Two outputfiles give the SV candidate properties for all detected SV (_bySV.csv) and for only those SV that successfully passed the statistical validation tests (_bySV.stats.csv). Similarly, two outputfiles contains both the SV properties and the description of each corresponding RP, for all SV candidates (_byRP.csv) and for only those SV that successfully passed the statistical validation tests (_bySV.stats.csv).

VCF output can optionnaly be provided if "-vcf LIB_NAME" option is specified.

File formats

Annotation file

The annotation file is mandatory. If given, ULYSSES will use the position of the centromere to better distinguish inversions from reciprocal translocations.
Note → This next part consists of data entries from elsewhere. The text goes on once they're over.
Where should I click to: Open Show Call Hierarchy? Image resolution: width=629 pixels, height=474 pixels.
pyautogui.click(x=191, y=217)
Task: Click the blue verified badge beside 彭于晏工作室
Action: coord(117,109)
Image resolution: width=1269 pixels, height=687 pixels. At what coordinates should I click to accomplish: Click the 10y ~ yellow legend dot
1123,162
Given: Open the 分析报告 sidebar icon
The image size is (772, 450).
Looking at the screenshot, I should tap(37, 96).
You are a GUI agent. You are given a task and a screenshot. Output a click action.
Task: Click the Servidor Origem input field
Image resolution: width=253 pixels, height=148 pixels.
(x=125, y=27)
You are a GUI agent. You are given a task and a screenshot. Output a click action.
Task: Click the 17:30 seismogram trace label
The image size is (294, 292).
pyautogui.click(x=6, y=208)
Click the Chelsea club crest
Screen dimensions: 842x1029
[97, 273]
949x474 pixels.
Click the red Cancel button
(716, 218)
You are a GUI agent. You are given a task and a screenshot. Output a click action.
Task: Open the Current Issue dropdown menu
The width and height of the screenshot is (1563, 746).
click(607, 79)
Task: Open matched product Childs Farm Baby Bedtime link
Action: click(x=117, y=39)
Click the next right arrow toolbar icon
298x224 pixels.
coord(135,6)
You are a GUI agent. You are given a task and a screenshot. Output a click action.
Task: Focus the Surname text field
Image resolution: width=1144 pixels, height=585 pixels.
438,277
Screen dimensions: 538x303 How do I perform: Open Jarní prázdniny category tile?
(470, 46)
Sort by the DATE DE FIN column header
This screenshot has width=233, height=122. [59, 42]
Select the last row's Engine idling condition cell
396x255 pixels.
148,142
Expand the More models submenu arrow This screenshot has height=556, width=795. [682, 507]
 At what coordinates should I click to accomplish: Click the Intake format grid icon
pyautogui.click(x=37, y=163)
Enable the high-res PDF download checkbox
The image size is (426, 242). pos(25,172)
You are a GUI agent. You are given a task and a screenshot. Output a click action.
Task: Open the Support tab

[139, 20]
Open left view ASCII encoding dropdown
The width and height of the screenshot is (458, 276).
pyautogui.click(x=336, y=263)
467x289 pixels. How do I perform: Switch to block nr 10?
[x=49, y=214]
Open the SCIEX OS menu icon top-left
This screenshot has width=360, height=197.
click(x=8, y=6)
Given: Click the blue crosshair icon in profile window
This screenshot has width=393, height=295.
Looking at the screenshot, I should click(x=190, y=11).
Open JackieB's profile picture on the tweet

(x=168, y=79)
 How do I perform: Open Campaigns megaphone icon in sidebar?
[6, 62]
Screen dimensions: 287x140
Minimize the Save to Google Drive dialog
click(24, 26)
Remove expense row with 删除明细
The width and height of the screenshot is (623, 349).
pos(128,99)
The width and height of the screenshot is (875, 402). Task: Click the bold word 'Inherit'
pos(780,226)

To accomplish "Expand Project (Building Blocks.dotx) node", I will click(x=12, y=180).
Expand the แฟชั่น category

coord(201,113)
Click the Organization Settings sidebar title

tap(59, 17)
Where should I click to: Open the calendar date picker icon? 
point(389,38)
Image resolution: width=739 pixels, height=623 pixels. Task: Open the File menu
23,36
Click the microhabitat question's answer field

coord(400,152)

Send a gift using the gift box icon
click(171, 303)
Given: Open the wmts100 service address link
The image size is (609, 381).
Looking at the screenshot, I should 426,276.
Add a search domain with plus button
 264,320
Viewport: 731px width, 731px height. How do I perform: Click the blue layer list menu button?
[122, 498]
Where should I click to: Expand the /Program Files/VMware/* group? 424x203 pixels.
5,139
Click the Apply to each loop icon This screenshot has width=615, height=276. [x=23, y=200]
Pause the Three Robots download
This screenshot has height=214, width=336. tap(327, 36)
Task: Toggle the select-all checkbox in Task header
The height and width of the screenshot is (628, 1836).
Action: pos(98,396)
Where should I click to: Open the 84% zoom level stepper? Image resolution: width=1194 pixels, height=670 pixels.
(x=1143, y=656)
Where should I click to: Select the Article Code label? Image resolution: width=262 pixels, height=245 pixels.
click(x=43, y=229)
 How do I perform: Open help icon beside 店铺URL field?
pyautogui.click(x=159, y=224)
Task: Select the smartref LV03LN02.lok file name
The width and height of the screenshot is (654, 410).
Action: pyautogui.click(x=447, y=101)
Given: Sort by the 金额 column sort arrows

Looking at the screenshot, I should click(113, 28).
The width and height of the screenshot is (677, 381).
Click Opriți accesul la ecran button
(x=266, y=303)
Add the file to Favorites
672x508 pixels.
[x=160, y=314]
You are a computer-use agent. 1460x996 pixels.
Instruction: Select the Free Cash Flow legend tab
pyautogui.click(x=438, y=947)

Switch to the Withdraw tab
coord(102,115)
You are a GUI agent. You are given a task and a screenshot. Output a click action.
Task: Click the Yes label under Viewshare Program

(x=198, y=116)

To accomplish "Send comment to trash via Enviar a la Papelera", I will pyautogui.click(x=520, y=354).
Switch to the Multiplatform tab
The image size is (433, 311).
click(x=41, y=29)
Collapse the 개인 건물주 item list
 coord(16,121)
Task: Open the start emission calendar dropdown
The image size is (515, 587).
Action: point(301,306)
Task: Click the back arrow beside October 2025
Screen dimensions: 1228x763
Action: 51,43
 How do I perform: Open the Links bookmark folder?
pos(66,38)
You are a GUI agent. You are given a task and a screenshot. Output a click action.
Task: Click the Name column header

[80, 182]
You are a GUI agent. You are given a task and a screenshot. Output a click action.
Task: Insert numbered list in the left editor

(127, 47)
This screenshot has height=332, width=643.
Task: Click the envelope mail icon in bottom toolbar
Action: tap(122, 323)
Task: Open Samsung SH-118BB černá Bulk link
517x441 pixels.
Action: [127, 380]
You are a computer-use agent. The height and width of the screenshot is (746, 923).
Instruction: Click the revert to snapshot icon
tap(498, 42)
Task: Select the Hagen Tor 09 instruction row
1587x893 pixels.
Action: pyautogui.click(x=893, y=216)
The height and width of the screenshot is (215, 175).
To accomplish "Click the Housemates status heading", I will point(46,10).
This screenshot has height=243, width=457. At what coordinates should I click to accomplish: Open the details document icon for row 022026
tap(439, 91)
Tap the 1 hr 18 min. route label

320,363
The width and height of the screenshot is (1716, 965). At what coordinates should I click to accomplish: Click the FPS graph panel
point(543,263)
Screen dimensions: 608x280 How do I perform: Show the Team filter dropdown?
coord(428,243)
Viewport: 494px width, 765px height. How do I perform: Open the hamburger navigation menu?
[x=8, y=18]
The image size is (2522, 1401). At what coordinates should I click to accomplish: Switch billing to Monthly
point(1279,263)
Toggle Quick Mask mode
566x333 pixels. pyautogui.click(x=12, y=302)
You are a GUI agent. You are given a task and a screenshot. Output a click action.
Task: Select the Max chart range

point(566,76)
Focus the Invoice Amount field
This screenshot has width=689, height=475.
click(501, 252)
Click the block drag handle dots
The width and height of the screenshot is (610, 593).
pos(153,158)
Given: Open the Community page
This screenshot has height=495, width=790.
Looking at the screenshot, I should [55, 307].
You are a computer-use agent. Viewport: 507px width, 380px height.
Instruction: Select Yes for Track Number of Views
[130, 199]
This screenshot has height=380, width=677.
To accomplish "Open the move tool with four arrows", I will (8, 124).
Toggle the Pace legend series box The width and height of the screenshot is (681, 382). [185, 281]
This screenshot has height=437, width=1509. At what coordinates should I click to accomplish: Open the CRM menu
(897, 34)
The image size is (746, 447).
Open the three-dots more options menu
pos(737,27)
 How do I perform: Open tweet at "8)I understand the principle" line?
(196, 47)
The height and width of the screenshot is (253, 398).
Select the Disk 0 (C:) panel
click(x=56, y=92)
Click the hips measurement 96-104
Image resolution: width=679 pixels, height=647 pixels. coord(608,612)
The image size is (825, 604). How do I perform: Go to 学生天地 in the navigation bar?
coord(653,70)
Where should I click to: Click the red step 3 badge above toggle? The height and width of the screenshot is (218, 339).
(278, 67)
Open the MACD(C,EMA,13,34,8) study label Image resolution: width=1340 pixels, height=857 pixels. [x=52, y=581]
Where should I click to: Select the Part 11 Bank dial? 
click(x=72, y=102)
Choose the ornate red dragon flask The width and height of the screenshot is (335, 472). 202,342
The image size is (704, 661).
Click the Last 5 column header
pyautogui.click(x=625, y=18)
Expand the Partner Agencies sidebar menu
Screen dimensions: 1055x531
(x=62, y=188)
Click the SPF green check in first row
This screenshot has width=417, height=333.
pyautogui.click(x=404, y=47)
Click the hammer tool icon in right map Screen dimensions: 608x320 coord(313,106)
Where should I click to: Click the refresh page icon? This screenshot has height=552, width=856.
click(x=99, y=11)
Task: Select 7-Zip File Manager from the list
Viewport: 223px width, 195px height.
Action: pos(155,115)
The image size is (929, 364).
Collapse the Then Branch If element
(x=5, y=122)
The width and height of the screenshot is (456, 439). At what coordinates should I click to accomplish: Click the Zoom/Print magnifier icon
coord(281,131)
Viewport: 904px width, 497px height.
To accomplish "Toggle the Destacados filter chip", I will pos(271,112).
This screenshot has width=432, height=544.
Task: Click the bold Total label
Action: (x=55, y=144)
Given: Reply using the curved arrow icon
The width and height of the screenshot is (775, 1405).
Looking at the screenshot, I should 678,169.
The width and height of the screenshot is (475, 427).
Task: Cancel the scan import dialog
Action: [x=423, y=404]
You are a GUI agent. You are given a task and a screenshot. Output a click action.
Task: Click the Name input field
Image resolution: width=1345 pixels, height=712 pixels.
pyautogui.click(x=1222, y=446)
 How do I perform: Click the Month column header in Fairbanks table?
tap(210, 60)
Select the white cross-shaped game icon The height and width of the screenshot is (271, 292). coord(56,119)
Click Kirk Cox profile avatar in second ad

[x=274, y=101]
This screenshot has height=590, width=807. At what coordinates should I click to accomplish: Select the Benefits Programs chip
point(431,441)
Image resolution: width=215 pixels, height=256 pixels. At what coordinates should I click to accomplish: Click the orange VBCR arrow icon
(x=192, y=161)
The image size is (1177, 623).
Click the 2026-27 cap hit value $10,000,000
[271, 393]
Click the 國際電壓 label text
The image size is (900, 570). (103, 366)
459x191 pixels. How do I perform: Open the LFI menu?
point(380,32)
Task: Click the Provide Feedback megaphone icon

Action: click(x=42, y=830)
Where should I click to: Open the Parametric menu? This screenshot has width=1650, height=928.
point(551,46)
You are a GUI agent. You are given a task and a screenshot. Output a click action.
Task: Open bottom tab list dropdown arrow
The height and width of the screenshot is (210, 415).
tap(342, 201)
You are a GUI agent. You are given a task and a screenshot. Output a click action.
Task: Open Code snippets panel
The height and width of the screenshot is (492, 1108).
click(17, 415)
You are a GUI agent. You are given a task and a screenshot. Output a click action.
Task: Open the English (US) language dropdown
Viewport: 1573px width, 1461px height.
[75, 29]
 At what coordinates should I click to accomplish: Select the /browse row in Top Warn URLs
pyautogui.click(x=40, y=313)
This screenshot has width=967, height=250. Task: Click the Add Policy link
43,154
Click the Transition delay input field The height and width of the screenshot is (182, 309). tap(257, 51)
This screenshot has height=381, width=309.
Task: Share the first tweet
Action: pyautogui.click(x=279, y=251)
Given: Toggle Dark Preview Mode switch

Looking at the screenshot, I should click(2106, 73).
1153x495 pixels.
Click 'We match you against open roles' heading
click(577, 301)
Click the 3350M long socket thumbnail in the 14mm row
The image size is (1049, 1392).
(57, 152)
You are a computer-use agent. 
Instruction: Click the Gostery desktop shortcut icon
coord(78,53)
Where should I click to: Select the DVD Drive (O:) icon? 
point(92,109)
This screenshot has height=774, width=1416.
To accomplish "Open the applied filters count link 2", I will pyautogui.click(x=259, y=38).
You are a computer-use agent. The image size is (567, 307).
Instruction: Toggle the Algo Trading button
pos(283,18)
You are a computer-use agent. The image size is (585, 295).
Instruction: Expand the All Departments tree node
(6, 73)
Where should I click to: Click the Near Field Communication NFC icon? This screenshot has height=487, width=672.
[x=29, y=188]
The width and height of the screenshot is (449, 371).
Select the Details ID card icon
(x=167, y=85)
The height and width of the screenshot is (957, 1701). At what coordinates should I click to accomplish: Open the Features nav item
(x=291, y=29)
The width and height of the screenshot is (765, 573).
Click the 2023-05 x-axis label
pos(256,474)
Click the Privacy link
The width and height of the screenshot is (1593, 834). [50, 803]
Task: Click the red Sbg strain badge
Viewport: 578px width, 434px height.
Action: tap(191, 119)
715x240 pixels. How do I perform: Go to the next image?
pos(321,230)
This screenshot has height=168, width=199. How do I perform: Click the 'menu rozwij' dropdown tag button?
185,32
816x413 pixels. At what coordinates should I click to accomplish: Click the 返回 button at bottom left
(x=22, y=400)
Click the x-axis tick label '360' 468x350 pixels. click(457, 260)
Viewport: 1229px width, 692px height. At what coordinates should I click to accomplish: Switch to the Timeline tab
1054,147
The accepted format is GFF (see http://www.sanger.ac.uk/resources/software/gff/spec.html)

The fields of a GFF file are:

<seqname> <source> <feature> <start> <end> <score> <strand> <frame> [attributes] [comments]

If you have an annotation file in EMBL or GENBANK format, you can convert them online :

http://www.ebi.ac.uk/Tools/sfc/readseq/,

or within a genome browser like Artemis :

http://www.sanger.ac.uk/resources/software/artemis/

If you have an annotation file in BED format, you can convert it in Galaxy http://main.g2.bx.psu.edu/

Statistics file

A statistics file is automatically created during the parsing of the library.

It contains the following information:

Information	Description
RP_type	Type of the Paired sequences (mate pairs or paired ends) in the library
Read_length	Length of the reads
Chromosome_prefix	Prefix of chromosome ID
Mean	Mean of the Insert sizes (IS)
Median	Median of the IS
MAD	Median absolut deviation of the IS
stdev	Standard deviation of the IS
nDUP	Number of discordant RP compatible with a duplication
nDEL	Number of discordant RP compatible with a deletion
nINV	Number of discordant RP compatible with an inversion
nInter	Number of discordant RP compatible with a Inter chromosomal SV
genome_length	Genome length retrieved from the BAM file header
chromosome name / length	List of all chromosomes and their length retrieved from the BAM file header

Outpufiles:

The outputfile describing each SV per line (_bySV.csv and _bySV.stats.csv) contains the first 18 columns described in the table below.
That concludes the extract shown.